• Activity: Among the entries below, one stretch runs from the line that contains "COP29 (370, 163)" through the line that contains "22 Avqust 21:22 (660, 1173)". Repeat that stretch exactly, ends included, and only that.

[Records from a data source]

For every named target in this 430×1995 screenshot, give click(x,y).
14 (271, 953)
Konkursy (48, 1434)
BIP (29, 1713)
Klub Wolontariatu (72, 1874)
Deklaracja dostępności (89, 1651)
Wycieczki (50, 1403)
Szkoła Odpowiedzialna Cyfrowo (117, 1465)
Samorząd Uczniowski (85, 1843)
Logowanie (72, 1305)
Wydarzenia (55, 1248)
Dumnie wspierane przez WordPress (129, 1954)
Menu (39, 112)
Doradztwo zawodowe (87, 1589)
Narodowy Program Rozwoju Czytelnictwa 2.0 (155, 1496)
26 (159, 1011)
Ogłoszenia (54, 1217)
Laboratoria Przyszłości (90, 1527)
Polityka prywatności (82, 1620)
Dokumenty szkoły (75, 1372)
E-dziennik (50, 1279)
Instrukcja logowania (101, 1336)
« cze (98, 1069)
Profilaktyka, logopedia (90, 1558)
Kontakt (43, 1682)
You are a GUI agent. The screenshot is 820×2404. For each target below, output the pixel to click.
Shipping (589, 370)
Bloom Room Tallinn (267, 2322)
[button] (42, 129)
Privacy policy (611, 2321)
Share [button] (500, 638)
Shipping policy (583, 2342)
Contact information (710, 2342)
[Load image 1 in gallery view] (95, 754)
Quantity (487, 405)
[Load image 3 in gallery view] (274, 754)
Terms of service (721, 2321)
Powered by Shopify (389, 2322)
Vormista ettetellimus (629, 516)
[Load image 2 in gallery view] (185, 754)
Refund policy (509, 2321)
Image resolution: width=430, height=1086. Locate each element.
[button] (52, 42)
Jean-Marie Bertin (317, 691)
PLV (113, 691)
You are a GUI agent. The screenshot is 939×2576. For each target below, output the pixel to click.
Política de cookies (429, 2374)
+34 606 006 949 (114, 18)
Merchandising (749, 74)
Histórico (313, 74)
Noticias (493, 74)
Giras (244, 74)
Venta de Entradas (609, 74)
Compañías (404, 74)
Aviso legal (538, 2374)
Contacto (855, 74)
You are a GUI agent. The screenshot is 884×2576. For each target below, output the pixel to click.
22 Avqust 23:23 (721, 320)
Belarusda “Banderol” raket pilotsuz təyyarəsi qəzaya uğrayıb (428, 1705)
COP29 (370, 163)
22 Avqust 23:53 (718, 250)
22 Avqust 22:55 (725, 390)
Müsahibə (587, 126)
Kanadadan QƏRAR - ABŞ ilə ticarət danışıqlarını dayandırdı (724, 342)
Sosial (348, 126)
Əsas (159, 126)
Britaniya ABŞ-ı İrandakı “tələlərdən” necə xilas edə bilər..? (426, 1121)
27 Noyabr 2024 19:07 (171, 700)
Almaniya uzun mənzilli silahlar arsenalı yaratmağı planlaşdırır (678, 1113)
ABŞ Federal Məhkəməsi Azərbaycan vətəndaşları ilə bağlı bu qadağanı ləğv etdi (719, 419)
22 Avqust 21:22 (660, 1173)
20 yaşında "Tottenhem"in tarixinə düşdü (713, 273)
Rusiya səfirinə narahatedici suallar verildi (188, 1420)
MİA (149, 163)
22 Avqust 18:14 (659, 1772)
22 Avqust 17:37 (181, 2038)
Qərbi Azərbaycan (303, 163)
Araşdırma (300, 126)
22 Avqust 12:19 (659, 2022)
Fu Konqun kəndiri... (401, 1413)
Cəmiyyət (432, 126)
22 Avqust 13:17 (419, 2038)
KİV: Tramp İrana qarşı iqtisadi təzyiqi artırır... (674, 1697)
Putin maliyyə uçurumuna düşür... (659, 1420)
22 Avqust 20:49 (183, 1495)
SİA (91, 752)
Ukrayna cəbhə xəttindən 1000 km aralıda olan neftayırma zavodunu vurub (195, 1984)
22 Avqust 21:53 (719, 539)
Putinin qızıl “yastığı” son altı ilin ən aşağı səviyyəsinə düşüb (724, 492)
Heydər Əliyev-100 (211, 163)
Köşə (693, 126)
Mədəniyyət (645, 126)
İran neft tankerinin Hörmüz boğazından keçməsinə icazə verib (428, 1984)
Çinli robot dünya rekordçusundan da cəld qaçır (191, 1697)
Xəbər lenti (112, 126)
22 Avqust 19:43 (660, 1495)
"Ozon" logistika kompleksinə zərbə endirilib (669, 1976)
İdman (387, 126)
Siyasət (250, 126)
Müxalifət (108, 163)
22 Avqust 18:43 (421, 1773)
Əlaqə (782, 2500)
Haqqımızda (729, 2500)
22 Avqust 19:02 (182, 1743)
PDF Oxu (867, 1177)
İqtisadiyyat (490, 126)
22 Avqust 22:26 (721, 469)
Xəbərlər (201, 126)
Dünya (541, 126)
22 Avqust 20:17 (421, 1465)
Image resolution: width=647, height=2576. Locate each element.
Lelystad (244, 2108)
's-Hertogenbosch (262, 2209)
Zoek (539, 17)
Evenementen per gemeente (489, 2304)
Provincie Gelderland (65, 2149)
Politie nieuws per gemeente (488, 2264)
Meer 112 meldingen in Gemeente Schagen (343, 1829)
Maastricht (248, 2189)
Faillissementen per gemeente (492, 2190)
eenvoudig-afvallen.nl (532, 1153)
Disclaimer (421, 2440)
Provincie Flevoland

• Response box:
COP29 (370, 163)
22 Avqust 23:53 (718, 250)
22 Avqust 22:55 (725, 390)
Müsahibə (587, 126)
Kanadadan QƏRAR - ABŞ ilə ticarət danışıqlarını dayandırdı (724, 342)
Sosial (348, 126)
Əsas (159, 126)
Britaniya ABŞ-ı İrandakı “tələlərdən” necə xilas edə bilər..? (426, 1121)
27 Noyabr 2024 19:07 (171, 700)
Almaniya uzun mənzilli silahlar arsenalı yaratmağı planlaşdırır (678, 1113)
ABŞ Federal Məhkəməsi Azərbaycan vətəndaşları ilə bağlı bu qadağanı ləğv etdi (719, 419)
22 Avqust 21:22 (660, 1173)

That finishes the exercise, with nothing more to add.